=== Directions for this task ===
Pictures aside, return every line below exactly as written.

Saved data entries
■ ■ ■ ■ ■ ■ ■
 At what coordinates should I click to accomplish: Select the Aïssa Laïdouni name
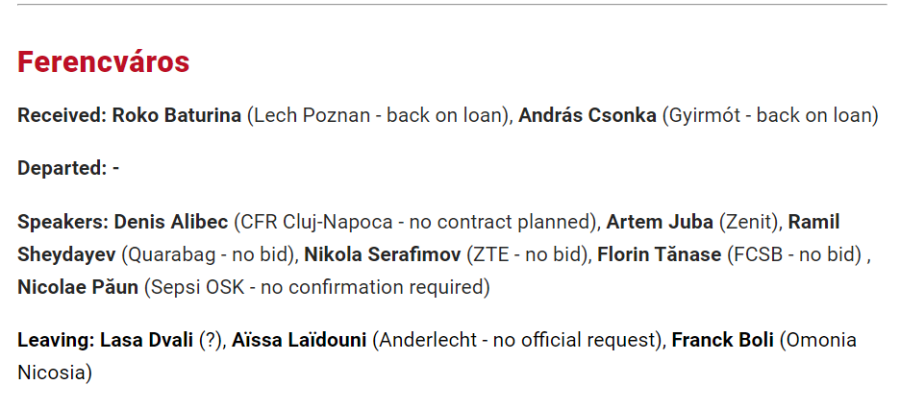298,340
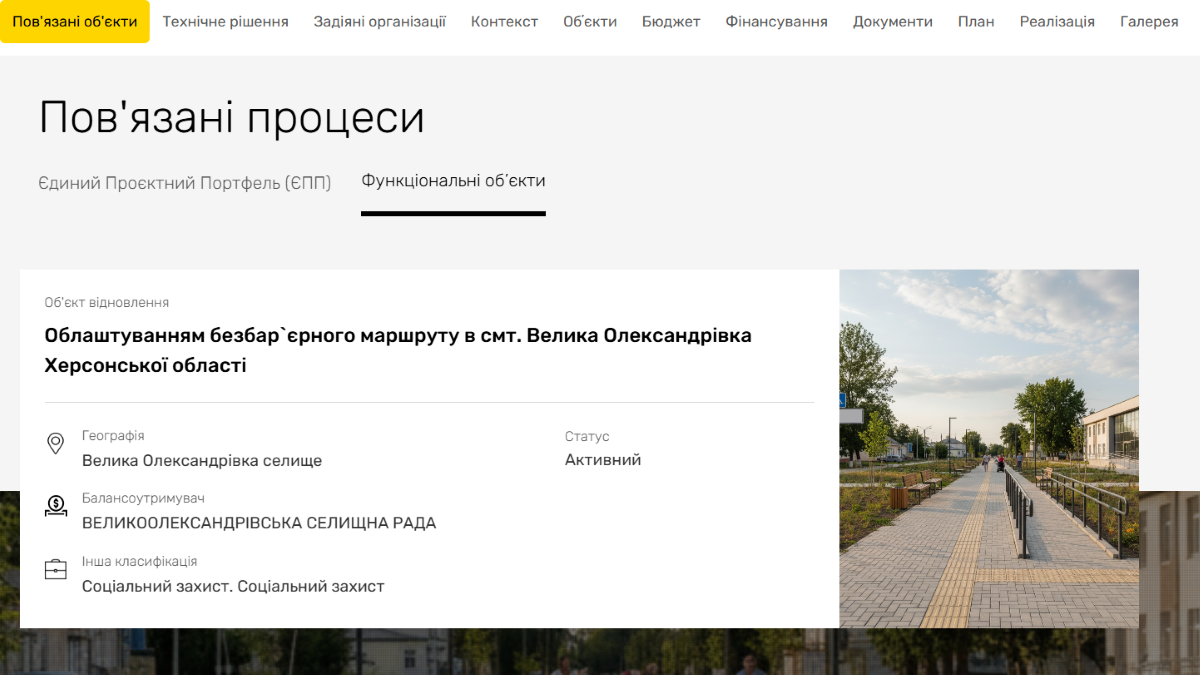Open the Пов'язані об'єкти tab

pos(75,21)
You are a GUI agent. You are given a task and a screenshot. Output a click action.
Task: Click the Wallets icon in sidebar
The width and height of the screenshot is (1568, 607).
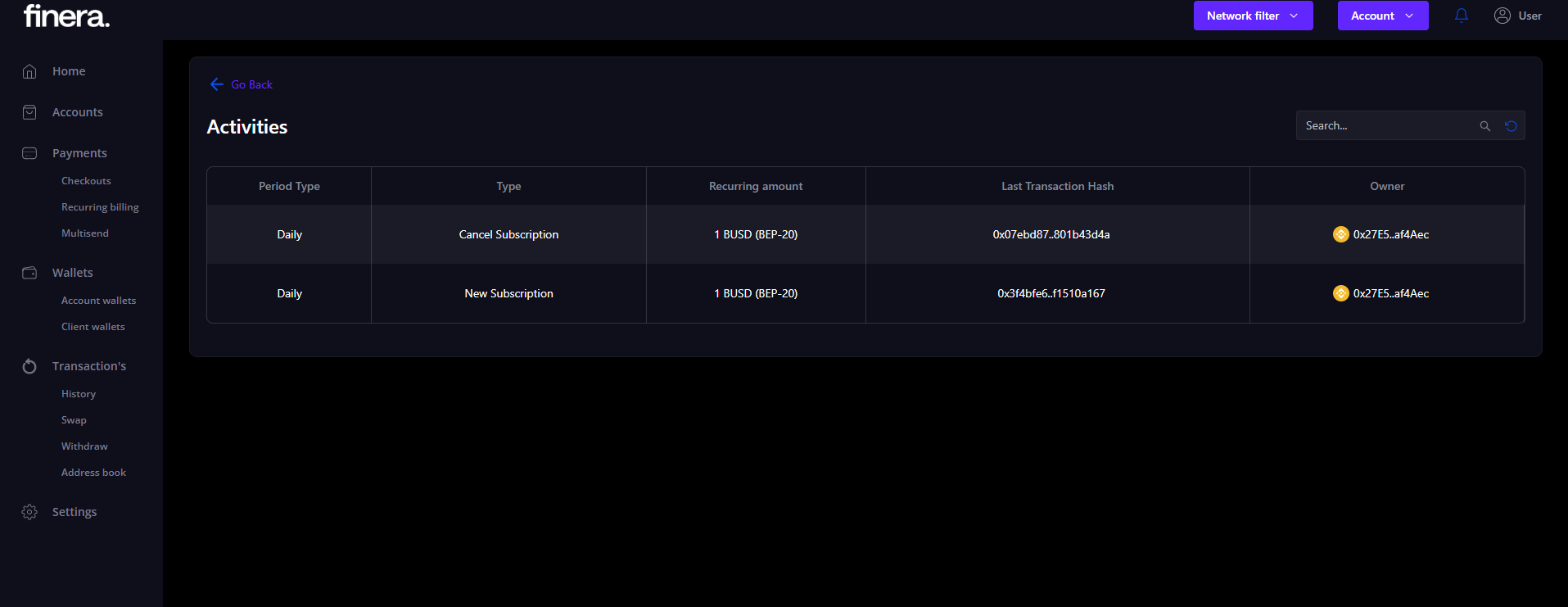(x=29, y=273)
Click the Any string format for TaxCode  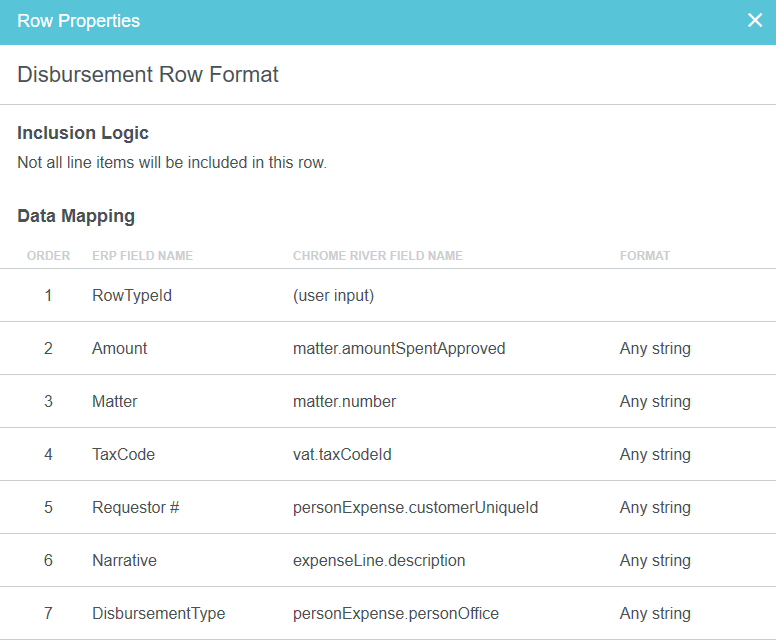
■ ■ ■ ■ ■ ■ ■
=== Exercise output ===
 At what coordinates should I click to accomplish: Select the Aïssa Laïdouni name
298,340
Open the Пов'язані об'єкти tab

pos(75,21)
You are a GUI agent. You are given a task and a screenshot. Output a click action.
Task: Click the Wallets icon in sidebar
The width and height of the screenshot is (1568, 607).
(x=29, y=273)
Click the Any string format for TaxCode  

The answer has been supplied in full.